Şiirlerinde “Ruhsat, Ruhsat Baba, Âşık Ruhsat” mahlasları yanında en çok “Ruhsatî” mahlasını kullanan şaire bu mahlası Sivas’ın Karabaşı köyünden Şeyh İbrâhim Efendi vermiştir. “Bir zaman İcâdî bir zaman Cehdî / Şimdi de Ruhsatî Baba dediler” beytinde işaret edildiğine göre şair önce “İcâdî” ve “Cehdî” mahlaslarını kullanmışsa da bu mahlaslarıyla şiirleri yoktur. İrticâlen güzel şiirler söyleyen, ancak saz çalamayan şair ömrü boyunca arzu ettiği şöhrete kavuşamamıştır. Ruhsatî’nin bazı saz şairleri gibi hem hece hem aruz ölçüsüyle şiirleri varsa da onun şairlik gücünü yansıtan şiirleri hece vezniyledir. 500’e yakın şiirinin yarıdan fazlası koşmadır. Diğerlerini semâi nazım biçimiyle ve aruz ölçüsüyle söyledikleri oluşturur. Genellikle üç beş dörtlükten oluşan şiirleri ölçü, durak, kafiye ve redif bakımından sağlam sayılabilecek bir yapıya sahiptir. Dilinin sade olması, aşk, ölüm, gurbet, yoksulluk, zamandan şikâyet, din, tabiat gibi konuları etkili biçimde dile getirmesi Ruhsatî’nin önemli özellikleridir. Ruhsatî şiirlerinin bir bölümünde bir âşık gibi kalbi heyecanla çarpan, tabiattan zevk alan, toplumun bozuk yönlerini gören bir saz şairi, bir bölümünde öğüt veren, fâni güzelliklere aldanmayan, mütevekkil bir derviş edasındadır. Vehbi Cem Aşkun dinî öğelere fazlaca yer veren Ruhsatî’nin Nakşibendî, M. Fuad Köprülü ise Bektaşî olduğunu söylerken onun hakkında geniş bir araştırma yapan Doğan Kaya şiirlerinden hareketle Nakşibendî olduğunu ortaya koymuştur (Âşık Ruhsatî, s. 23-24).
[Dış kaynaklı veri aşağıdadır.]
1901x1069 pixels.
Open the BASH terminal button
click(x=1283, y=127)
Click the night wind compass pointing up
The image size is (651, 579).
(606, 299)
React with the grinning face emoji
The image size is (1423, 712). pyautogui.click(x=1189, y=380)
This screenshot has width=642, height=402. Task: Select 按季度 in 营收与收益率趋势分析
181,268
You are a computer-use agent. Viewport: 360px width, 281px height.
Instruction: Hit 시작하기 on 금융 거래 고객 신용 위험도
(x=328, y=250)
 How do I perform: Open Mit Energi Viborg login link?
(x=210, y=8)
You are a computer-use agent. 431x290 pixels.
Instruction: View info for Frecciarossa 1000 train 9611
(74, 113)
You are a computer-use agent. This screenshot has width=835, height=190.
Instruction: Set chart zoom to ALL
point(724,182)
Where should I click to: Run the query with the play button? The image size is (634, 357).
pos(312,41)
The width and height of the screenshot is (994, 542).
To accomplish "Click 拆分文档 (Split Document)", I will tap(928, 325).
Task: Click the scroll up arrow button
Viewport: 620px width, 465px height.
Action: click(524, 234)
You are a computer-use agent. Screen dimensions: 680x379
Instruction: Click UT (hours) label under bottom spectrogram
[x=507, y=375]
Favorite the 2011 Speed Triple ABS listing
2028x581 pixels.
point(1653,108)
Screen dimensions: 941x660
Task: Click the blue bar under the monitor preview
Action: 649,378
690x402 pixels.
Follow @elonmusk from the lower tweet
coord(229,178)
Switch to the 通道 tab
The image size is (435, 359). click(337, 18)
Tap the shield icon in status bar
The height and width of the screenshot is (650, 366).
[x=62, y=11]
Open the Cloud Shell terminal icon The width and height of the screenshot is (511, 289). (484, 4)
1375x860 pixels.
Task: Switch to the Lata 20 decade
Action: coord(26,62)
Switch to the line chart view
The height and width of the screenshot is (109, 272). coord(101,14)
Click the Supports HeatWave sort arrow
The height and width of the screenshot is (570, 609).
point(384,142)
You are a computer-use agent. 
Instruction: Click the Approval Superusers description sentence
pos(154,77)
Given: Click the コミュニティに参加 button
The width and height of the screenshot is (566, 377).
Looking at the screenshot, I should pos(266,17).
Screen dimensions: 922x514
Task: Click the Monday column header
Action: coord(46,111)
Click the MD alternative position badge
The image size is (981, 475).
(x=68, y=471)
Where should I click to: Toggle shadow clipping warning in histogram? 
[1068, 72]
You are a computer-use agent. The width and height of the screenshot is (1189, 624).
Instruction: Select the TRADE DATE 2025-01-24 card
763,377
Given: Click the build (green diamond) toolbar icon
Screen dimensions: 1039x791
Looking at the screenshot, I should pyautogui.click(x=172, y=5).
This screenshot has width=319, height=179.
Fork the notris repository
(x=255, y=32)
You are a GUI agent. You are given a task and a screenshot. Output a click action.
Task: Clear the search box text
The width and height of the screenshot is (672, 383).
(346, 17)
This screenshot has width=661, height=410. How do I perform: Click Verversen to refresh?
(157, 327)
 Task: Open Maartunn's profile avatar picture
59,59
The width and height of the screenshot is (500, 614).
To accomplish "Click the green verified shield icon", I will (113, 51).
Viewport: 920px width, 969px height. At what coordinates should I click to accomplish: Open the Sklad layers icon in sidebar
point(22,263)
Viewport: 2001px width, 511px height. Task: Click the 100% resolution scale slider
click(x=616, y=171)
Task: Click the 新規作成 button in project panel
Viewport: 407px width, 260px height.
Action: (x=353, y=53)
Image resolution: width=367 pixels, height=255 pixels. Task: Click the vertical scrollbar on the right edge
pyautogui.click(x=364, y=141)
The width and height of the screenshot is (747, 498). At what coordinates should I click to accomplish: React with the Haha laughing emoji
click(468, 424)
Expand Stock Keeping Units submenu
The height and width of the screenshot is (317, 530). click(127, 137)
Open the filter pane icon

Âşık edebiyatı içinde bir âşık kolunun kurucusu sayılan Ruhsatî’nin birçok şiiri günümüzde türkü ve ilâhi olarak söylenmektedir.

Ruhsatî’nin ölüm tarihi kesin olarak bilinmemekte, M. Fuad Köprülü onun 1899’da, Kadri Özyalçın - Kemal Gürpınar 1901’de, Vehbi Cem Aşkun ile Eflatun Cem Güney ise 1911’de vefat ettiğini söylemektedir. Şiirlerinde yaşının yetmişe dayandığını belirtmesi, 1903’te Sivas valisi olan Reşid Paşa’dan ve Sultan Mehmed Reşad’ın saltanatından (1909-1918) söz etmesi 1911 yılında öldüğü yolundaki görüşü daha güçlü kılmaktadır. Mezarı Deliktaş’ta kendisinden önce ölen oğlu Âşık Minhâcî’nin yanındadır. Taşında, “Ruhsatî Azrâil gezer kastıma / Hakkım helâl olsun eşim dostuma / Bir belli taş dikin başım üstüne / Bir gün devir döner belirsiz olur” dörtlüğünün bulunduğu mezar 1970’li yılların başında Sivas Valisi Celal Kayacan tarafından yaptırılmıştır.